Patients Notice of Privacy and Use and Disclosure of Health Information

As part of your health care, Greater Seacoast Community Health and its medical staff creates a medical record and receives and maintains my personal health information in this record. This information includes my health records and any other health information including my health history, symptoms, examinations, test results, diagnoses, treatments and any plans for future care and treatment.

As permitted by law, Greater Seacoast Community Health may disclose and use this information for treatment, payment and healthcare operations. Examples would be:

  • To diagnose a medical/psychiatric/psychological condition
  • To plan your care and treatment
  • To communicate with other health-care professionals, including hospital staff, concerning your care. (For example, when referring you to another professional, we can provide that professional with copies of information from your record to assist in treatment.)
  • To document services for payment and reimbursement. (For example, providing health information to a third party, such as a health insurer, for the purpose of securing payment for the health care services received.)
  • To use and/or disclose information related to your health care for the purposes of day-to-day operations and functions of all Greater Seacoast Community Health programs. (For example, the Quality Improvement Team may use information about the care provided in your health record to assess the care and to improve the effectiveness of the health services we provide. Also, Greater Seacoast Community Health staff who provide you with different services may share information about you, on a need-to-know basis.)

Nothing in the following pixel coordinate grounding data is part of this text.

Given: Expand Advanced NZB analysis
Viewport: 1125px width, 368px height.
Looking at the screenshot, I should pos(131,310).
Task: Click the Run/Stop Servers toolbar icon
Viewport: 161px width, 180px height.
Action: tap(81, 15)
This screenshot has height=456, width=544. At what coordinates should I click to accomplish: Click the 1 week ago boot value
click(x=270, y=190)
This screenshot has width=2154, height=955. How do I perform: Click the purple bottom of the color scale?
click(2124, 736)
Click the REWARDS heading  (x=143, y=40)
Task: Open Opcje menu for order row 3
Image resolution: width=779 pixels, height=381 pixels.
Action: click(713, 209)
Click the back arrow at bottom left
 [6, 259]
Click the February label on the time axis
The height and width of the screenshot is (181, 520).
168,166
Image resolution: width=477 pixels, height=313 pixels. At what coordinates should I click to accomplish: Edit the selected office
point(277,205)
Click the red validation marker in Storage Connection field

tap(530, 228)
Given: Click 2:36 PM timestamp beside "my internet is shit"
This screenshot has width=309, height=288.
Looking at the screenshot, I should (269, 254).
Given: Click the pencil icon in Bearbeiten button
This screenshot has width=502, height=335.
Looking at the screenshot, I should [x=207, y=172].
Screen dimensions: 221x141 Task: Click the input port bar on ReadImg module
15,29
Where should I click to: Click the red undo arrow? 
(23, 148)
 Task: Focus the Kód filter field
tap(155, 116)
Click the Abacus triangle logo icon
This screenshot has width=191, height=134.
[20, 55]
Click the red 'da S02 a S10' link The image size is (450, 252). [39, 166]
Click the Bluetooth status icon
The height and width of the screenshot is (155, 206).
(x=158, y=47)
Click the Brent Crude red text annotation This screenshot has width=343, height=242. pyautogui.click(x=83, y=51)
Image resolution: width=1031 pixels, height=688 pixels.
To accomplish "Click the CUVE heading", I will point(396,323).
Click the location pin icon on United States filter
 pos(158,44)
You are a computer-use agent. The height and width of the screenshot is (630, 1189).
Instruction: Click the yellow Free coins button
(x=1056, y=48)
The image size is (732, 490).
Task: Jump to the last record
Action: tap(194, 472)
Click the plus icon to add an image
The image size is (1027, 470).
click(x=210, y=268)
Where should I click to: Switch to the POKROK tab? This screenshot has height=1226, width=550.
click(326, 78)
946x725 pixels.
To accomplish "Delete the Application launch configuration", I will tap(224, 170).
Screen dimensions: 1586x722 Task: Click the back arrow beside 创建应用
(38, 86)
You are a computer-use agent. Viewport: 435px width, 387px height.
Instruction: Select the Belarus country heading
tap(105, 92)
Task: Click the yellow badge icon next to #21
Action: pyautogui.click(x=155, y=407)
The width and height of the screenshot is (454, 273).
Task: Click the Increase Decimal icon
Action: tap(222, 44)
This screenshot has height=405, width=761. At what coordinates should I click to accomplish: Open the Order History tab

As a patient, you have the right to:

  • Request that we restrict how we use or disclose you medical information
  • Request that we not disclose to a health plan any Personal Health Information that is related solely to services for which you paid out-of-pocket, in full.
  • Receive confidential communications concerning your medical condition and treatment by requesting that we use a specific telephone number or address to communicate.
  • Inspect and copy your medical information
  • Request an amendment to, or submit corrections to, your health information
  • Receive an accounting of how and to whom your health information has been disclosed.